Mosquitoes bit savagely; and the heat became thicker;--and there was yet no wind. Sparicio and his hired boy Carmelo had been walking backward and forward for hours overhead,--urging the vessel yard by yard, with long poles, through the slime of canals and bayous. With every heavy push, the weary boy would sigh out,--"Santo Antonio!--Santo Antonio!" Sullen Sparicio himself at last burst into vociferations of ill-humor:--"Santo Antonio?--Ah! santissimu e santu diavulu! ... Sacramentu paescite vegnu un asidente!--malidittu lu Signuri!" All through the morning they walked and pushed, trudged and sighed and swore; and the minutes dragged by more wearily than the shuffling of their feet. "Managgia Cristo co tutta a croce!" ... "Santissimu e santu diavulu!" ...
But as they reached at last the first of the broad bright lakes, the heat lifted, the breeze leaped up, the loose sail flapped and filled; and, bending graciously as a skater, the old San Marco began to shoot in a straight line over the blue flood. Then, while the boy sat at the tiller, Sparicio lighted his tiny charcoal furnace below, and prepared a simple meal,--delicious yellow macaroni, flavored with goats' cheese; some fried fish, that smelled appetizingly; and rich black coffee, of Oriental fragrance and thickness. Julien ate a little, and lay down to sleep again. This time his rest was undisturbed by the mosquitoes; and when he woke, in the cooling evening, he felt almost refreshed. The San Marco was flying into Barataria Bay.

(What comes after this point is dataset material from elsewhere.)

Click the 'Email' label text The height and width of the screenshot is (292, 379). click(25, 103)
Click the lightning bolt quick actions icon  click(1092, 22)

Already the lantern in the lighthouse tower had begun to glow like a little moon; and right on the rim of the sea, a vast and vermilion sun seemed to rest his chin. Gray pelicans came flapping around the mast;--sea-birds sped hurtling by, their white bosoms rose-flushed by the western glow ... Again Sparicio's little furnace was at work,--more fish, more macaroni, more black coffee; also a square-shouldered bottle of gin made its appearance. Julien ate less sparingly at this second meal; and smoked a long time on deck with Sparicio, who suddenly became very good-humored, and chatted volubly in bad Spanish, and in much worse English. Then while the boy took a few hours' sleep, the Doctor helped delightedly in maneuvering the little vessel.